Мать порылась в своих ящиках и нашла коробку с красивой розовой ватой, в которой когда-то лежала серебряная ложечка.
– Сейчас мы осторожненько положим мышонка на вату, а другой ваткой укроем его, как одеяльцем. Видишь? Теперь давай поставим коробку к теплой печке, за ночь мышонок поправится, а рано утром мы отнесем его обратно на чердак. Вот он обрадуется…
Вяло и неохотно Бёрге позволил уговорить себя. Голос у матери был сладкий и золотистый, как мед, ее взрослые, всемогущие руки все уладили, все устроили, проводили его в детскую, уложили в постельку, подоткнули перину. Бёрге и мать снова прочли вечернюю молитву, их слившиеся голоса поднимались над детской кроваткой к доброму Боженьке, прося его позаботиться о мышонке и возвратить ему здоровье. Все неприятности остались позади…
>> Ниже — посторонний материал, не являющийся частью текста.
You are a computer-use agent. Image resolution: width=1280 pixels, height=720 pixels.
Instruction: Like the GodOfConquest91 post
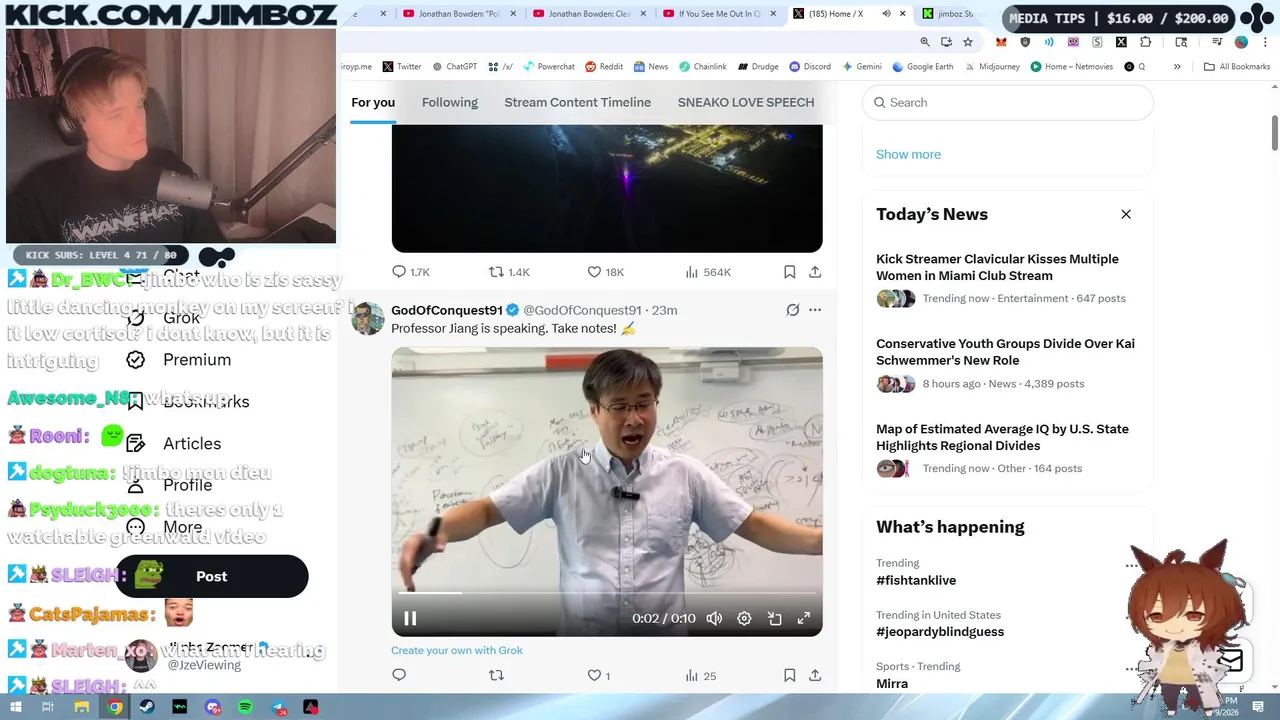point(594,676)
Однако утром Бёрге проснулся намного раньше обычного и никак не мог понять, рад он или нет. Мир как будто опрокинулся. Прежде Бёрге часами сидел на чердаке, прислушивался, ждал и этого ему было довольно. К нему прибегал Петер, с круглыми ушками и маленькими блестящими глазками, вокруг царило одиночество, пахло пылью, и крышу сотрясали удары ветра… Но вот в дело вмешались взрослые. Гокке притащила на чердак свою дощечку, раз! – и Петер уже сидел на ней, поджав задние лапки, а хвостик его безжизненно свисал на пол, и уже не было слышно его легкого попискиванья, зато вместо него раздался истошный визг Гокке. И взрослые мамины руки вертели Петера так и сяк, точно он вещь, а потом уложили его в коробку с розовой ватой. И все это время Петер лежал скрюченный и неподвижный, словно ни розовая вата, ни кафельная печка, ни мамины руки ничем не могли ему помочь. Нет, больше уже никогда не будет так, как было…
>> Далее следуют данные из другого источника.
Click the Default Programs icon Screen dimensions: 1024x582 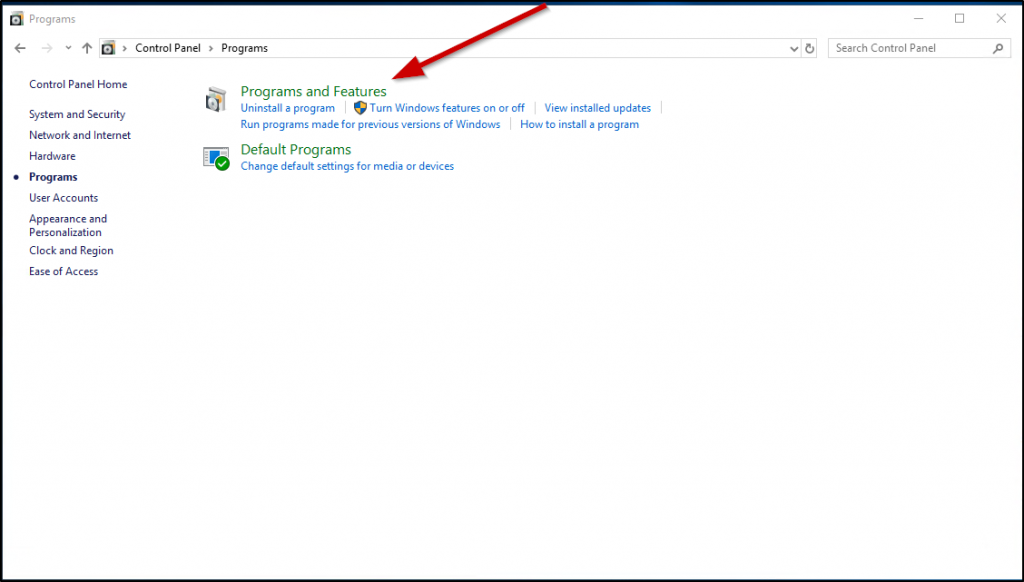pyautogui.click(x=216, y=157)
Вопреки обыкновению Бёрге не позвал мать, он сам встал и оделся. Он тяжело дышал, его томили недобрые предчувствия. Пока он спал, часто что-нибудь случалось… То птичьи гнезда оказались разоренными… То маленькие светлые рыбешки из речки, которые накануне вечером еще резвились в лохани, похожие на серебристые молнии, в такое же погожее утро, с круглым красноватым солнцем и пронзительно-свежим воздухом, всплыли кверху брюшком… Бёрге замер, натянув чулок до половины, – он вспомнил, как сидел на корточках перед лоханью и дул на рыбок, чтобы оживить их, но они не оживали, глядя куда-то круглыми желтыми глазами и безжизненно покачиваясь на воде… Дедушка гостит у Бога, он еще вернется домой, а бедных маленьких рыбок выплеснули в помойное ведро и закрыли ведро крышкой – они уже никогда не вернутся…
Это воспоминание еще больше насторожило Бёрге. На цыпочках, чтобы не шуметь, он спустился вниз и, приоткрыв дверь, заглянул в гостиную. Окна были распахнуты, ковер свернут, вместо ящика для золы у печки зияла черная, холодная пустота.